How A Dog Changed My Diet
Pat is inspired by my friend Gremlin, the dog, to tell us a story of how her dog, Buddy, changed her life forever . . .Animals can be like that, you know. If you let us in, even a little bit, we'll find a way into your mind, and then, your heart.
While watching today’s touching “Heartbreak to Healing” video about Gremlin the therapy dog it occurred to me that often we don’t fully recognize how much animals can transform our lives. For example, my dog Buddy totally changed the way I eat.
As my spouse tells the tale, we were mid-meal when I looked down at the dinner he’d prepared and announced: “I can't eat this -- I don't eat red meat.”

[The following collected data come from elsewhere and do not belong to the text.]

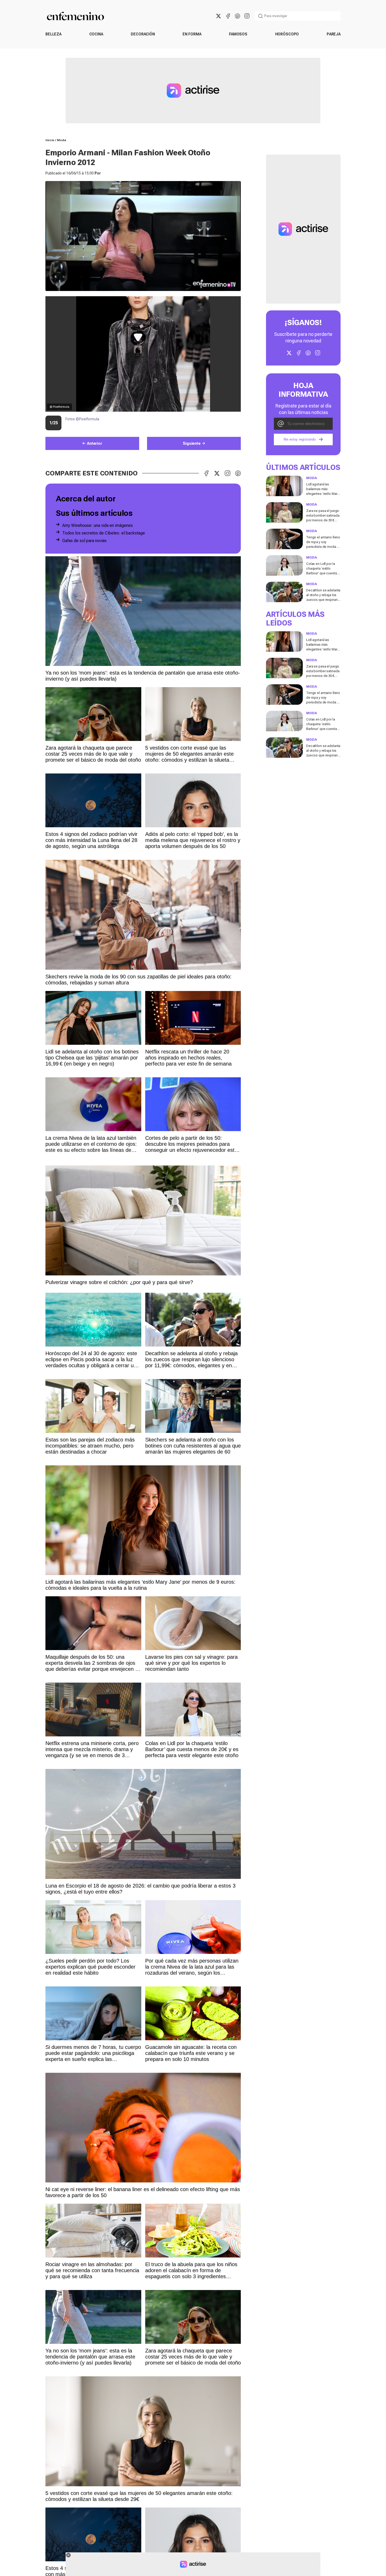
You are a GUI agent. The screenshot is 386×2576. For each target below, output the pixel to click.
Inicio (49, 140)
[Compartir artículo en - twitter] (217, 473)
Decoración (143, 34)
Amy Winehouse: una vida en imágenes (97, 525)
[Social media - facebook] (228, 16)
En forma (191, 34)
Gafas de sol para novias (84, 540)
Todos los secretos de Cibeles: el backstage (103, 533)
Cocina (96, 34)
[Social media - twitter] (218, 16)
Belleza (53, 34)
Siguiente (192, 443)
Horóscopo (287, 34)
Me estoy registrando (300, 440)
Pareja (334, 34)
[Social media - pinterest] (237, 16)
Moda (61, 140)
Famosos (238, 34)
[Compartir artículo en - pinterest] (238, 473)
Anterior (94, 443)
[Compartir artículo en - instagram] (227, 473)
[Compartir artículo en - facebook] (206, 473)
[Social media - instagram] (246, 16)
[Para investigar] (260, 16)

This declaration apparently came as a surprise because no aversion to meat, red or any other kind, had been expressed during the preceding decades of marriage. But in my defense, I had been considering the red meat issue for some time. I guess I just forgot to mention it to the people living with me, including the person who cooks most of our meals.

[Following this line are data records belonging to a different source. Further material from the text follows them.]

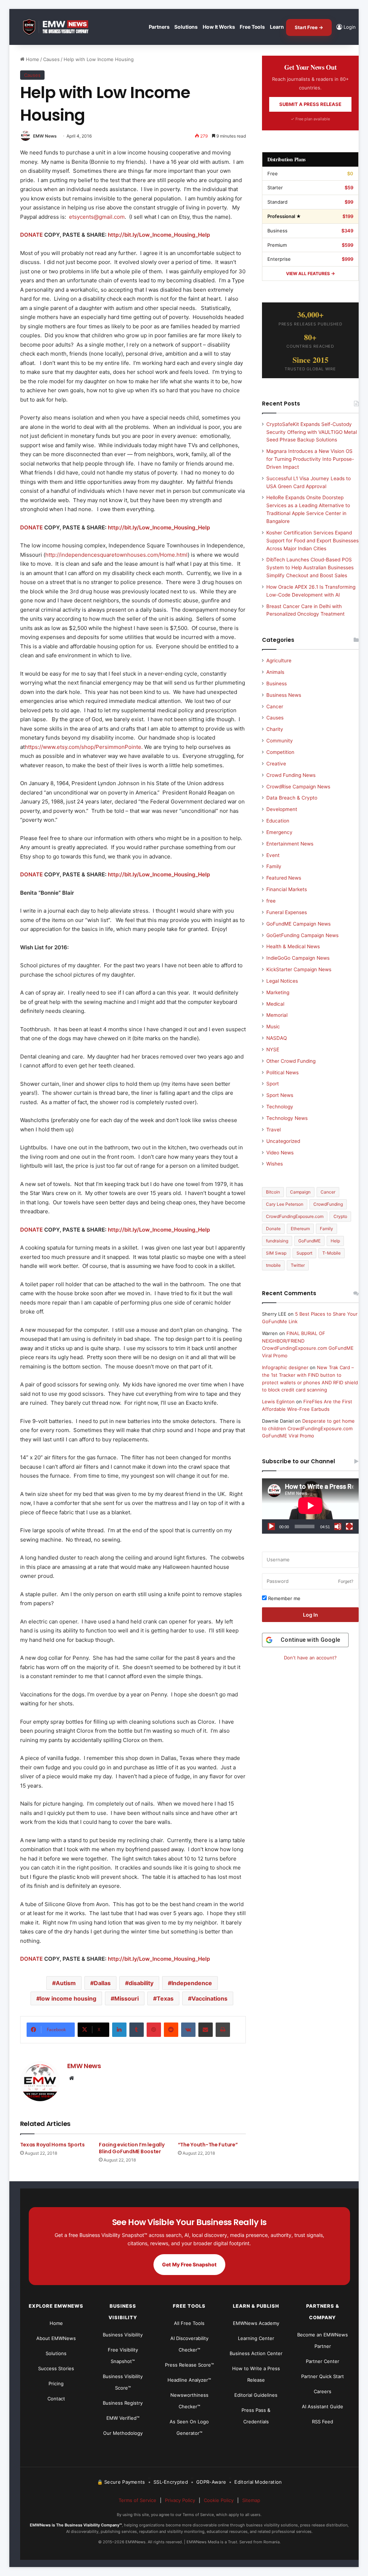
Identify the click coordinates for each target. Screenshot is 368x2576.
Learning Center (256, 2338)
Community (279, 740)
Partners (159, 27)
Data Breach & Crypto (291, 798)
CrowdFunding (328, 1204)
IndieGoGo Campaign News (298, 958)
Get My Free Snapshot (189, 2264)
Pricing (56, 2383)
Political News (282, 1072)
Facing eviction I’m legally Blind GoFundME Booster (131, 2148)
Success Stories (56, 2368)
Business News (283, 695)
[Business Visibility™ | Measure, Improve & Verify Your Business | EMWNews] (59, 27)
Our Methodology (123, 2433)
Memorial (277, 1015)
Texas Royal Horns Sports (52, 2144)
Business (276, 683)
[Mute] (337, 1526)
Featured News (283, 878)
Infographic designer (285, 1367)
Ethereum (300, 1228)
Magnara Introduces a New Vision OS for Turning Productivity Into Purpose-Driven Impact (310, 459)
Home (31, 59)
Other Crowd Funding (291, 1061)
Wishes (274, 1164)
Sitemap (251, 2500)
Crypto (340, 1216)
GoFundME (309, 1240)
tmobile (273, 1265)
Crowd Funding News (291, 775)
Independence (191, 1983)
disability (141, 1983)
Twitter (298, 1265)
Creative (276, 763)
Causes (51, 59)
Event (273, 855)
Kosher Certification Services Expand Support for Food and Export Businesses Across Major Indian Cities (312, 540)
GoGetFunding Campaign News (302, 935)
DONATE (31, 234)
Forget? (345, 1581)
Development (281, 809)
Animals (275, 672)
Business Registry (123, 2403)
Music (273, 1026)
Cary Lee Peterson (284, 1204)
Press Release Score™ (189, 2365)
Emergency (279, 832)
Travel (273, 1129)
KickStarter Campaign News (298, 969)
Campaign (300, 1192)
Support (304, 1253)
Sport (272, 1084)
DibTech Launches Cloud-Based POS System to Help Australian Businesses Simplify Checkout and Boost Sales (310, 567)
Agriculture (278, 660)
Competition (280, 752)
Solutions (186, 27)
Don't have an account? (310, 1657)
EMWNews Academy (256, 2323)
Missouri (126, 1998)
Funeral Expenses (286, 912)
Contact (56, 2398)
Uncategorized (283, 1141)
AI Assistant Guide (322, 2406)
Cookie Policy (219, 2500)
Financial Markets (286, 889)
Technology (279, 1106)
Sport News (279, 1095)
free (271, 901)
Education (277, 821)
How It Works (219, 27)
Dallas (102, 1983)
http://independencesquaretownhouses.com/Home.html (116, 554)
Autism (66, 1983)
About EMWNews (56, 2338)
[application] (310, 1505)
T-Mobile (331, 1253)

When my understandably curious family inquired about this unexpected declaration, I explained that owning a dog – our first -- changed my view.

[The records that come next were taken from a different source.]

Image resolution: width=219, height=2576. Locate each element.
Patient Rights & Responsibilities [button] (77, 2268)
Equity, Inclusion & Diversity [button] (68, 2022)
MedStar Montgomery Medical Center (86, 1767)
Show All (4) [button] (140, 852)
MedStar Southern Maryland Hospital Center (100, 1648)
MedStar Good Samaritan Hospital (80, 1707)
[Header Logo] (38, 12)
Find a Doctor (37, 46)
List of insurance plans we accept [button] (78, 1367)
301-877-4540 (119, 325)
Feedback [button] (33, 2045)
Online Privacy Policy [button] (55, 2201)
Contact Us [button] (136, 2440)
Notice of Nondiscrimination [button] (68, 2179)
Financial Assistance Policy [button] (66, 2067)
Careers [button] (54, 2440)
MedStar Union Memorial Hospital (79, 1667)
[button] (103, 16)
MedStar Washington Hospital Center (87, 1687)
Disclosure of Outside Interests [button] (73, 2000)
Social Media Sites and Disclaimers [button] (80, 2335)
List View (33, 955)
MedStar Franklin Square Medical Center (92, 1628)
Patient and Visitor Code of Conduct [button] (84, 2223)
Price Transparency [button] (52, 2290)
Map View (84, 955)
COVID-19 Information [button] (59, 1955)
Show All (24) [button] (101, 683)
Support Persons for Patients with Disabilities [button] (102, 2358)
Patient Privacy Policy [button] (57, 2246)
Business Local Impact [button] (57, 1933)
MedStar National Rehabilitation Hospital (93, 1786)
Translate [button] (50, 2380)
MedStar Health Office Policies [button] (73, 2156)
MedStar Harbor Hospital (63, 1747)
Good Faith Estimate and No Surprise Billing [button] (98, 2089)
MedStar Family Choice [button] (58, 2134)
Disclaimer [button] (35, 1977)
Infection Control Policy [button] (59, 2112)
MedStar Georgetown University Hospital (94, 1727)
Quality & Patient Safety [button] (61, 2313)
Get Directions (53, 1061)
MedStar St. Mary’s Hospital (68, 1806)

“You're doing this because of Buddy?” asked an incredulous No. 1 son. “I really don't think he cares, Mom.”
This same son also was astonished months later when I commented that the waitress taking our lunch order seemed perplexed and reluctant when I ordered my vegetarian burger “western style” with barbecue sauce -- and bacon.
“That's because you're the world's worst vegetarian,” he said as he bit into his burger.
OK, so I'm not a strict vegetarian. I confess to a fondness for bacon and shellfish. But I've pretty much given up every other kind of meat because spending so much time with our dog Buddy has heightened my awareness that animals can think and reason, and develop distinct personalities. I’m reluctant to eat creatures with these capabilities.
Even chickens have personalities, according to people who raise them. Yes, I know, so do pigs. I feel really bad about that. Fortunately, I haven't seen any studies or YouTube videos that indicate shrimp, clams, and scallops are in this category, but if I’ve somehow missed this disturbing news, please advise me at once.
So what am I? I can't honestly call myself vegetarian, although the majority of my diet is vegetable-based. And I'd never be a vegan because I love cheese too much (and cheese doesn't kill anything other than possibly humans who've succumbed to cholesterol-related issues).
Fortunately, I’ve discovered that my semi-vegetarianism is not all that unusual and there's a name for people like me -- Flexitarian!
That means we're flexible vegetarians, according to experts like the Mayo Clinic. And we're so trendy that cookbooks are even being written for us.
To quote a Newsweek article: "It might seem like being a vegetarian of convenience isn't particularly inspiring, but a growing number of experts and even some famous foodies are fans. They say that cutting back on meat, rather than abstaining completely, may be a practical compromise that benefits our bodies and our environment."
Flexible? Trendy? Practical? And doing good for the environment? These are labels I don't mind having. They sound so much better than “world's worst vegetarian.”